*Work order*
Check each line of the listing for the string "computer". Copy those where it appears.

*Records shown*

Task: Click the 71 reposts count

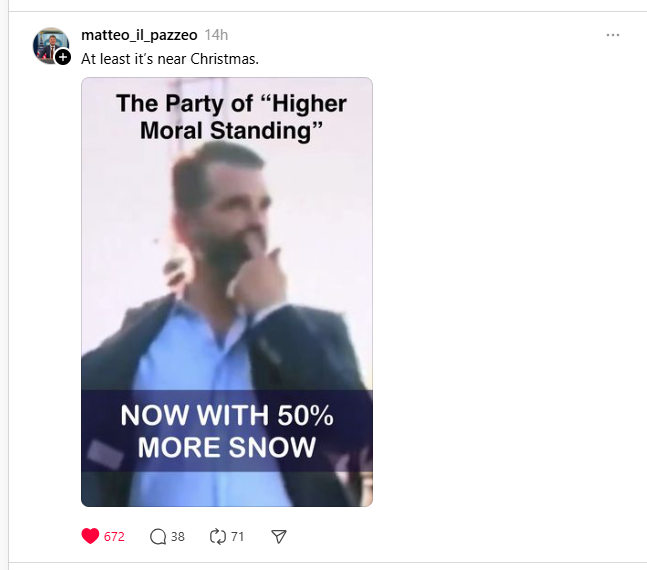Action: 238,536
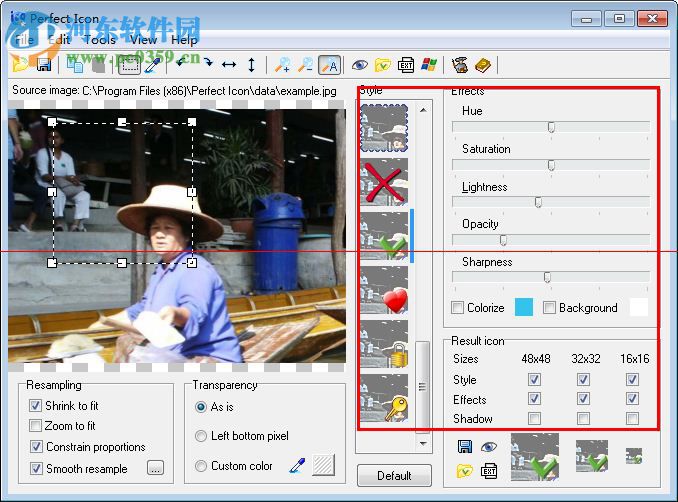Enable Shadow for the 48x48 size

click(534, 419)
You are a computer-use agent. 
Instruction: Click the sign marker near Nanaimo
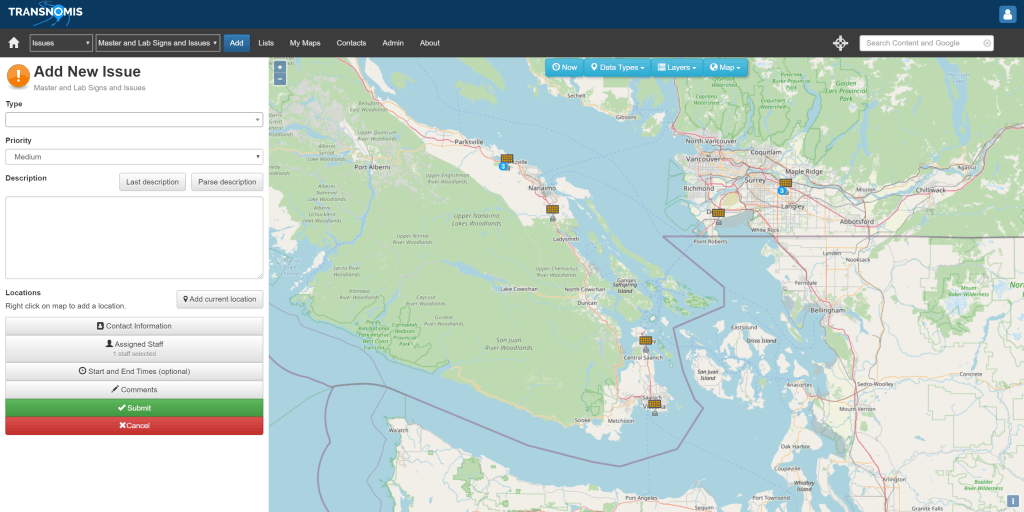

---

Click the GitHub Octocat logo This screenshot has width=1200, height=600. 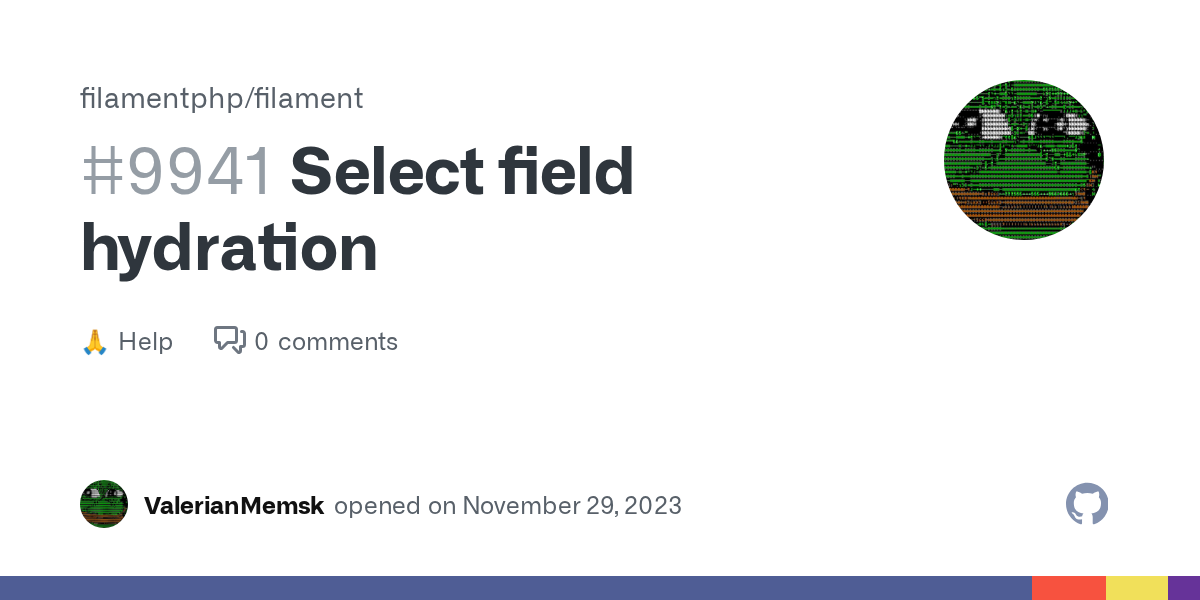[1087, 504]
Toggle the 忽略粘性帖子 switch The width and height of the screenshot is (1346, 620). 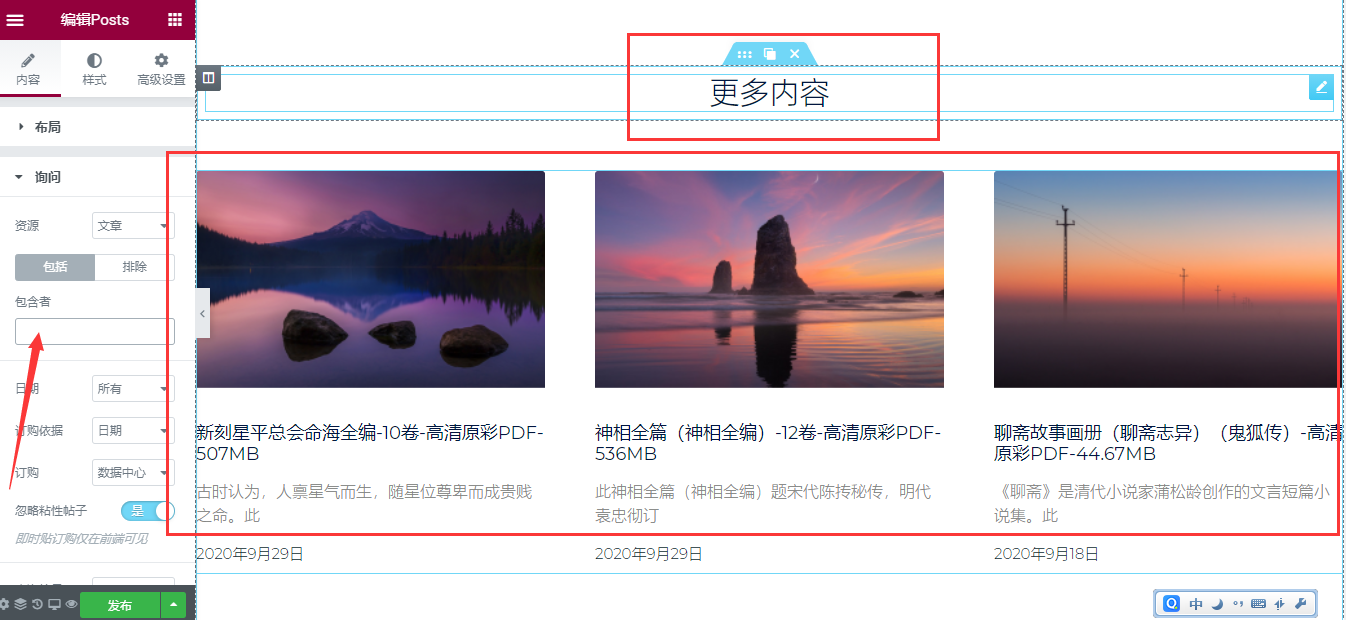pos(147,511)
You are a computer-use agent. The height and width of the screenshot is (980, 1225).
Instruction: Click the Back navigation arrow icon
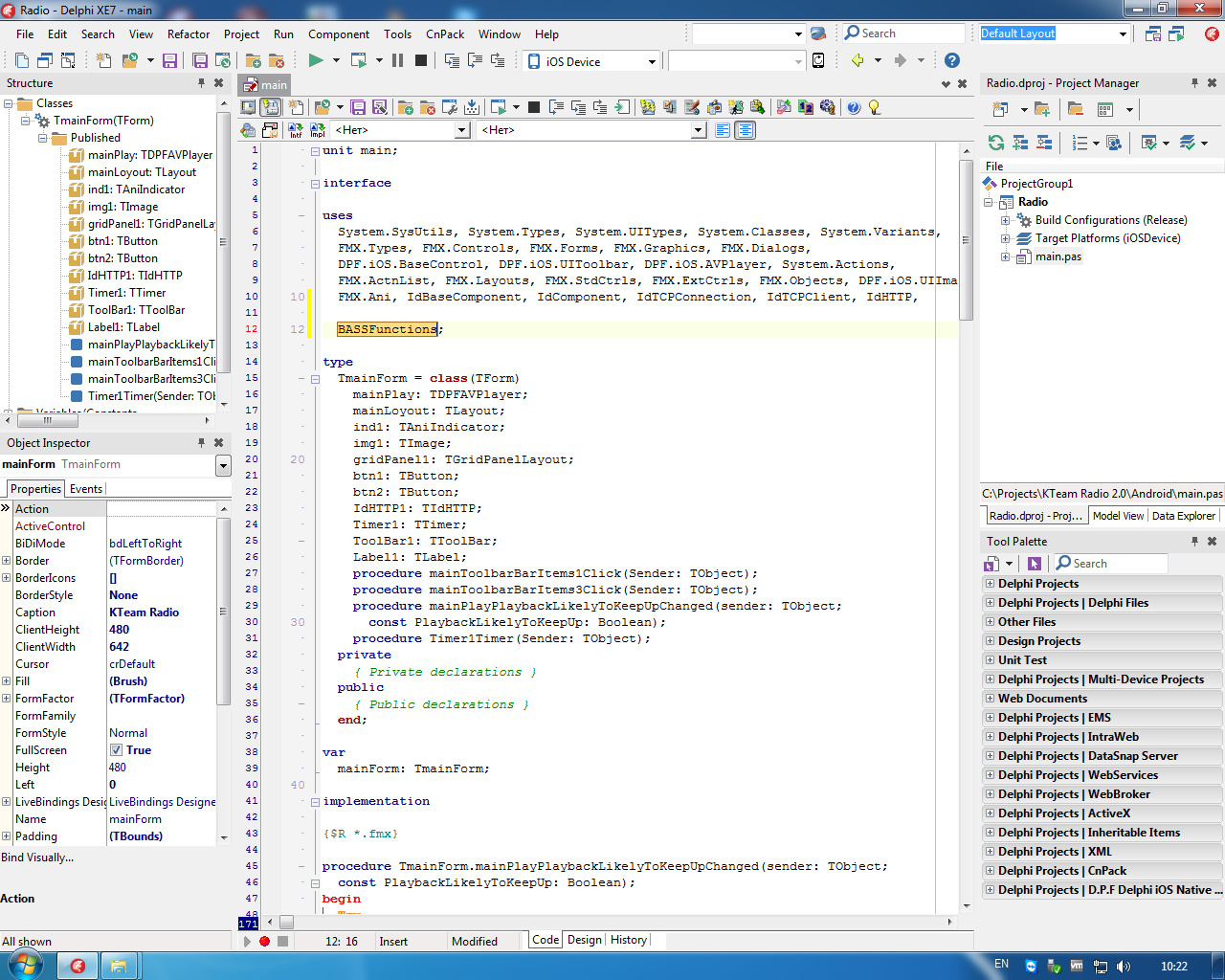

*Task output*
You are a computer-use agent. 
You are a computer-use agent. The height and width of the screenshot is (980, 1225).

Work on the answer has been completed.